• _What the task asks_:
Write down the whole listing below again without changing a word.

• _Dataset content_:

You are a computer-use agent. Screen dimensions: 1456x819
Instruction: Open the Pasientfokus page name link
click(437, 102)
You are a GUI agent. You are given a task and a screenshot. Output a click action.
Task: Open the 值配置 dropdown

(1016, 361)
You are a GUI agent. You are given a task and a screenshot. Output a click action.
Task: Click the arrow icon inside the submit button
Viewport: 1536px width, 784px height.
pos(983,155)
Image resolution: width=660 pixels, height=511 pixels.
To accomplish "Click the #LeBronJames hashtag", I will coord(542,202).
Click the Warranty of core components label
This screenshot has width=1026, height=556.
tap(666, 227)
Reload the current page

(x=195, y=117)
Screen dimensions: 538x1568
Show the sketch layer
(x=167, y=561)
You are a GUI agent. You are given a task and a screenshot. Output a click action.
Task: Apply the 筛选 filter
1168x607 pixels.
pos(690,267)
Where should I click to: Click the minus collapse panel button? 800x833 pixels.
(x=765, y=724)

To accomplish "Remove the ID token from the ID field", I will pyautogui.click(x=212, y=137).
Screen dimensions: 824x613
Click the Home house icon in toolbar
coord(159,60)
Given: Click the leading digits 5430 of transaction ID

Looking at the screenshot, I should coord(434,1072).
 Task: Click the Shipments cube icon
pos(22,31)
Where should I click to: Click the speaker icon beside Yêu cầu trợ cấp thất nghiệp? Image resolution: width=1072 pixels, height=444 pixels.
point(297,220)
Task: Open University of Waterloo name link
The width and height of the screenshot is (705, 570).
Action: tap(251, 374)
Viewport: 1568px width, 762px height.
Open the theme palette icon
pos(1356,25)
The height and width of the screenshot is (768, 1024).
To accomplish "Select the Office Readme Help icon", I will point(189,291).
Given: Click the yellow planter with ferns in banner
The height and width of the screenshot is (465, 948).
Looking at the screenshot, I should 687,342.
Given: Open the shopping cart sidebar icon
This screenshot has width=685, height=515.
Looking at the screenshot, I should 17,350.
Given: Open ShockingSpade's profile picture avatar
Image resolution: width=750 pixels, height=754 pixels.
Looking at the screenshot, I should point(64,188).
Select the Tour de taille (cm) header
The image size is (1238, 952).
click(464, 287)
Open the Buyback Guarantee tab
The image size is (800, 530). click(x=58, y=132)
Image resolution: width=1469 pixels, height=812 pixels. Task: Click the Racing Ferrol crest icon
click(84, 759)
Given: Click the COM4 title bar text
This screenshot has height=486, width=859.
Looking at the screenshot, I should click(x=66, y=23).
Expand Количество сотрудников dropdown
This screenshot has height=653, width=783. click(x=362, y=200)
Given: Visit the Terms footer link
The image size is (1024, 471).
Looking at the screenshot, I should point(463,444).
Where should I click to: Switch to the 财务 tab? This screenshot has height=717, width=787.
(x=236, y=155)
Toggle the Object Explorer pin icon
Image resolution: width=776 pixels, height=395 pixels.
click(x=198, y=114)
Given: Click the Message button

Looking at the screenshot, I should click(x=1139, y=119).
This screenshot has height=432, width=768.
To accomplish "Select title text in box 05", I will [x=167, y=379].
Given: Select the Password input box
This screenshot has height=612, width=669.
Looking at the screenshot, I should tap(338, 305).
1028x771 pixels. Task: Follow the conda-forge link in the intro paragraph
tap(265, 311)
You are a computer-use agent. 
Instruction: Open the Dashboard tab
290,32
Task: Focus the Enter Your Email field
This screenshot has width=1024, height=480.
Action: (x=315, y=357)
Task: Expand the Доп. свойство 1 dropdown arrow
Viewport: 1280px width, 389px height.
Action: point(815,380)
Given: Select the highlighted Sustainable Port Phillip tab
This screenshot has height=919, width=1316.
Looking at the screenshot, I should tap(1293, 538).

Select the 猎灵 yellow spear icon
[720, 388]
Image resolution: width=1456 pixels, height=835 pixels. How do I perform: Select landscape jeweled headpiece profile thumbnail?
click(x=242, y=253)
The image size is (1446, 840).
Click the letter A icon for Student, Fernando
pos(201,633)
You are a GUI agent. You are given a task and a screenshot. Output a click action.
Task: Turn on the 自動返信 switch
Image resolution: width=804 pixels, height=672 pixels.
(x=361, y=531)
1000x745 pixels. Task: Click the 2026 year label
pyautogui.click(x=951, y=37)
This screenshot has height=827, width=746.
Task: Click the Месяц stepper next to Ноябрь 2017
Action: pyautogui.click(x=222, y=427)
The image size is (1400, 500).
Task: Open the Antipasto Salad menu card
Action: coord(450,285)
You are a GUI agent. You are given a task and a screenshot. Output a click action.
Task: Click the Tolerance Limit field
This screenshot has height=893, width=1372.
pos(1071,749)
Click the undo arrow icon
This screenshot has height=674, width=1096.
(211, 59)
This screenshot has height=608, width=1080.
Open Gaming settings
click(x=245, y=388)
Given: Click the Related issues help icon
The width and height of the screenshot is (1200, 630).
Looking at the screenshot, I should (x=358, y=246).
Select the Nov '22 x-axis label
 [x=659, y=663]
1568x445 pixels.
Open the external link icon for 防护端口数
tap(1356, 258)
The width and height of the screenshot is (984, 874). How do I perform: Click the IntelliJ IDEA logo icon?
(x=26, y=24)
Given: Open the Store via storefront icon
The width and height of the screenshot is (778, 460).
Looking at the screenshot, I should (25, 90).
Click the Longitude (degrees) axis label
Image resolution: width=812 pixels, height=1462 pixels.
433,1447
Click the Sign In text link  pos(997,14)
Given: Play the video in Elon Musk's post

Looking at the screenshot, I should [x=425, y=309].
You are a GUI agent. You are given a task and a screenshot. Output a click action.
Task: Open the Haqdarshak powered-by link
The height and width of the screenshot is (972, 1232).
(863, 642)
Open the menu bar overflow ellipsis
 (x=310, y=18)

• _Exercise solution_:
You are a computer-use agent. Screen dimensions: 1456x819
Instruction: Open the Pasientfokus page name link
click(437, 102)
You are a GUI agent. You are given a task and a screenshot. Output a click action.
Task: Open the 值配置 dropdown

(1016, 361)
You are a GUI agent. You are given a task and a screenshot. Output a click action.
Task: Click the arrow icon inside the submit button
Viewport: 1536px width, 784px height.
pos(983,155)
Image resolution: width=660 pixels, height=511 pixels.
To accomplish "Click the #LeBronJames hashtag", I will coord(542,202).
Click the Warranty of core components label
This screenshot has width=1026, height=556.
tap(666, 227)
Reload the current page

(x=195, y=117)
Screen dimensions: 538x1568
Show the sketch layer
(x=167, y=561)
You are a GUI agent. You are given a task and a screenshot. Output a click action.
Task: Apply the 筛选 filter
1168x607 pixels.
pos(690,267)
Where should I click to: Click the minus collapse panel button? 800x833 pixels.
(x=765, y=724)

To accomplish "Remove the ID token from the ID field", I will pyautogui.click(x=212, y=137).
Screen dimensions: 824x613
Click the Home house icon in toolbar
coord(159,60)
Given: Click the leading digits 5430 of transaction ID

Looking at the screenshot, I should coord(434,1072).
 Task: Click the Shipments cube icon
pos(22,31)
Where should I click to: Click the speaker icon beside Yêu cầu trợ cấp thất nghiệp? Image resolution: width=1072 pixels, height=444 pixels.
point(297,220)
Task: Open University of Waterloo name link
The width and height of the screenshot is (705, 570).
Action: tap(251, 374)
Viewport: 1568px width, 762px height.
Open the theme palette icon
pos(1356,25)
The height and width of the screenshot is (768, 1024).
To accomplish "Select the Office Readme Help icon", I will point(189,291).
Given: Click the yellow planter with ferns in banner
The height and width of the screenshot is (465, 948).
Looking at the screenshot, I should 687,342.
Given: Open the shopping cart sidebar icon
This screenshot has width=685, height=515.
Looking at the screenshot, I should 17,350.
Given: Open ShockingSpade's profile picture avatar
Image resolution: width=750 pixels, height=754 pixels.
Looking at the screenshot, I should point(64,188).
Select the Tour de taille (cm) header
The image size is (1238, 952).
click(464, 287)
Open the Buyback Guarantee tab
The image size is (800, 530). click(x=58, y=132)
Image resolution: width=1469 pixels, height=812 pixels. Task: Click the Racing Ferrol crest icon
click(84, 759)
Given: Click the COM4 title bar text
This screenshot has height=486, width=859.
Looking at the screenshot, I should click(x=66, y=23).
Expand Количество сотрудников dropdown
This screenshot has height=653, width=783. click(x=362, y=200)
Given: Visit the Terms footer link
The image size is (1024, 471).
Looking at the screenshot, I should point(463,444).
Where should I click to: Switch to the 财务 tab? This screenshot has height=717, width=787.
(x=236, y=155)
Toggle the Object Explorer pin icon
Image resolution: width=776 pixels, height=395 pixels.
click(x=198, y=114)
Given: Click the Message button

Looking at the screenshot, I should click(x=1139, y=119).
This screenshot has height=432, width=768.
To accomplish "Select title text in box 05", I will [x=167, y=379].
Given: Select the Password input box
This screenshot has height=612, width=669.
Looking at the screenshot, I should tap(338, 305).
1028x771 pixels. Task: Follow the conda-forge link in the intro paragraph
tap(265, 311)
You are a computer-use agent. 
Instruction: Open the Dashboard tab
290,32
Task: Focus the Enter Your Email field
This screenshot has width=1024, height=480.
Action: (x=315, y=357)
Task: Expand the Доп. свойство 1 dropdown arrow
Viewport: 1280px width, 389px height.
Action: point(815,380)
Given: Select the highlighted Sustainable Port Phillip tab
This screenshot has height=919, width=1316.
Looking at the screenshot, I should tap(1293, 538).

Select the 猎灵 yellow spear icon
[720, 388]
Image resolution: width=1456 pixels, height=835 pixels. How do I perform: Select landscape jeweled headpiece profile thumbnail?
click(x=242, y=253)
The image size is (1446, 840).
Click the letter A icon for Student, Fernando
pos(201,633)
You are a GUI agent. You are given a task and a screenshot. Output a click action.
Task: Turn on the 自動返信 switch
Image resolution: width=804 pixels, height=672 pixels.
(x=361, y=531)
1000x745 pixels. Task: Click the 2026 year label
pyautogui.click(x=951, y=37)
This screenshot has height=827, width=746.
Task: Click the Месяц stepper next to Ноябрь 2017
Action: pyautogui.click(x=222, y=427)
The image size is (1400, 500).
Task: Open the Antipasto Salad menu card
Action: coord(450,285)
You are a GUI agent. You are given a task and a screenshot. Output a click action.
Task: Click the Tolerance Limit field
This screenshot has height=893, width=1372.
pos(1071,749)
Click the undo arrow icon
This screenshot has height=674, width=1096.
(211, 59)
This screenshot has height=608, width=1080.
Open Gaming settings
click(x=245, y=388)
Given: Click the Related issues help icon
The width and height of the screenshot is (1200, 630).
Looking at the screenshot, I should (x=358, y=246).
Select the Nov '22 x-axis label
 [x=659, y=663]
1568x445 pixels.
Open the external link icon for 防护端口数
tap(1356, 258)
The width and height of the screenshot is (984, 874). How do I perform: Click the IntelliJ IDEA logo icon?
(x=26, y=24)
Given: Open the Store via storefront icon
The width and height of the screenshot is (778, 460).
Looking at the screenshot, I should (25, 90).
Click the Longitude (degrees) axis label
Image resolution: width=812 pixels, height=1462 pixels.
433,1447
Click the Sign In text link  pos(997,14)
Given: Play the video in Elon Musk's post

Looking at the screenshot, I should [x=425, y=309].
You are a GUI agent. You are given a task and a screenshot. Output a click action.
Task: Open the Haqdarshak powered-by link
The height and width of the screenshot is (972, 1232).
(863, 642)
Open the menu bar overflow ellipsis
 (x=310, y=18)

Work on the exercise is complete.